Coder Social home page Coder Social logo

resource_index's Introduction

NCBO Resource Index

Build Status

The NCBO Resource Index project processes a variety of biomedical resources (i.e., collections of documents or data) and generates annotations using classes from BioPortal.

In addition to annotations, the Resource Index is capable of generating a co-occurence matrix for labels and classes found in BioPortal (read more).

Dependencies

  • Ruby 2.x
  • Elasticsearch 1.x
  • mgrep (available on the NCBO Virtual Appliance)
  • MySQL (used for defining individual resources, their metadata, and normalized versions of their documents/data)

Installation

git clone https://github.com/ncbo/resource_index.git
cd resource_index
bundle

Usage

The Resource Index is comprised of two parts: 1) Population and 2) Deployment.

For populating, a ResourceIndex::Population::Manager object can be instantiated by passing in a resource object along with configuration options. Configuration options and their defaults are detailed in lib/ncbo_resource_index/population/population.rb.
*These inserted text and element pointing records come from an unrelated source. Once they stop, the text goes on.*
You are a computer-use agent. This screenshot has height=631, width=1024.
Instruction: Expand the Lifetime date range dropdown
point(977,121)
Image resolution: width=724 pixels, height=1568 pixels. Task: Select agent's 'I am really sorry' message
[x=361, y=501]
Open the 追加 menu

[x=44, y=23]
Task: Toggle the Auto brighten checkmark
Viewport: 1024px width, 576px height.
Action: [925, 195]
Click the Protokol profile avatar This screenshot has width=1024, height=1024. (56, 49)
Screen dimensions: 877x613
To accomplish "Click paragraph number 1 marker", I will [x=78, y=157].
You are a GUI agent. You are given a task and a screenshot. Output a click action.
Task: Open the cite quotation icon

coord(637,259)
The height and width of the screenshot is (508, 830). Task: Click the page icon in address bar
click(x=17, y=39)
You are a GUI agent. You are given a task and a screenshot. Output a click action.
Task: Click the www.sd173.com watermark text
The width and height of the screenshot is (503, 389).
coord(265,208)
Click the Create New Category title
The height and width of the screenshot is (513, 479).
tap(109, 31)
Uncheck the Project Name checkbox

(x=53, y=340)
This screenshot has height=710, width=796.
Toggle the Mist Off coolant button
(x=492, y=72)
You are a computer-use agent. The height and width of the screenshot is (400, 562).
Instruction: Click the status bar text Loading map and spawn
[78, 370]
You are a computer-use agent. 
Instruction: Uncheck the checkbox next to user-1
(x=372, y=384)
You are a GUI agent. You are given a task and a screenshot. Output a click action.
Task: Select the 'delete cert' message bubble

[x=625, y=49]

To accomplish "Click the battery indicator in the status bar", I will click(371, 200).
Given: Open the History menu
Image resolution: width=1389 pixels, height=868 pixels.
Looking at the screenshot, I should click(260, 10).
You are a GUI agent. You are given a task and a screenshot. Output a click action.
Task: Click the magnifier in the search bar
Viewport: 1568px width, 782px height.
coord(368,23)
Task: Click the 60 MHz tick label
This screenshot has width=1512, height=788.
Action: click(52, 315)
Here is a sample, basic script that will configure and run a population job:

require 'resource_index'

# this mysql db should contain resources and their data
RI.config(username: "user", password: "pass", host: "localhost")
res = RI::Resource.find("PM")
populator = RI::Population::Manager.new(res,
{ annotator_redis_host: "redis1",
  mgrep_host: "mgrep1",
  goo_host: "4store1",
  goo_port: 8080,
  population_threads: 4,
  mail_recipients: "[email protected]" })
populator.populate(delete_old: true)

During the population process, the emails listed in mail_recipients will get an email if the process encounters an error or finishes.

RI Design

Workflow Overview

Resources come from a variety of sources that are processed through ETL using a Resource Access Tool

General Workflow

From Scratch

  • Introspect resource layout (column data) and create corresponding ElasticSearch document mapping
  • Annotate documents using mgrep and annotator cache
  • Store documents and annotations in Elasticsearch
    • Annotations are stored as follows:
      • Direct (set of int)
      • Ancestors (set of int)
    • Class ids are hashes of the ontology acronym and class URI created with xxhash

Updating

Currently, updates are not supported.

In the future, it might be possible to update the Resource Index by looking at the dictionary generated by annotator and using the new labels to run a search in ElasticSearch and then just update the documents that contain hits for the new labels. The theory is that the dictionary actually doesn't change that much and so just looking for hits on the new labels would be better than re-annotating the entire corpus.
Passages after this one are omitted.